Firmó sin leer Cabral explicó que Basso le indicó que él firmaría por Conexión Ganadera y ella como tomadora por Don Coraje. Dijo que no preguntó el motivo. También aseguró que no advertía el volumen de contratos, la cantidad de animales ni el dinero involucrado.
Los animales y el campo Treinta contratos de bono y pool ganadero sumaban US$ 2.668.142,57. Cabral dijo que desconocía que en esas modalidades los animales quedaban a nombre del inversor y que no sabía dónde estaban. La mayoría de los contratos señalaba como lugar de pastoreo el campo de Goñi, de 374 hectáreas, donde una inspección de octubre de 2025 encontró 317 animales.

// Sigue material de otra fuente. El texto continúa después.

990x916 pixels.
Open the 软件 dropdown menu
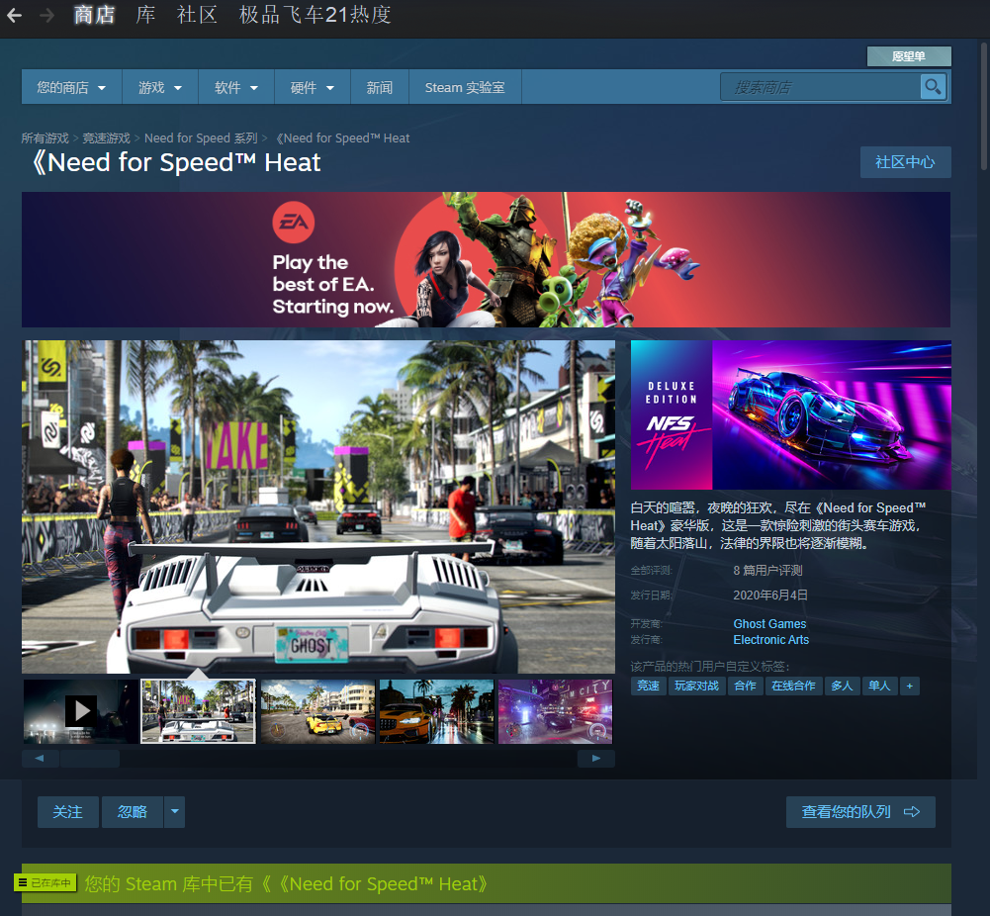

Dicose y firmas cuestionadas El fiscal mostró cuatro contratos con números de Dicose que no correspondían a Don Coraje. Cabral dijo que desconocía esas irregularidades y sostuvo que estaba “ocupando una silla de alguien que tendría que venir a responder”. Además, no reconoció como propias las firmas de otros cuatro contratos.
El cheque rechazado La Fiscalía también indagó sobre un cheque diferido por US$ 253.160,48 que Basso había librado a Carlos Treglia. Tras la muerte de su esposo, Cabral entregó otro cheque por el mismo monto, que fue rechazado por “firma no autorizada”, y reconoció haber pagado además US$ 50.000 a Treglia. Dijo que intentó actuar de buena fe y que luego se arrepintió de haber intervenido.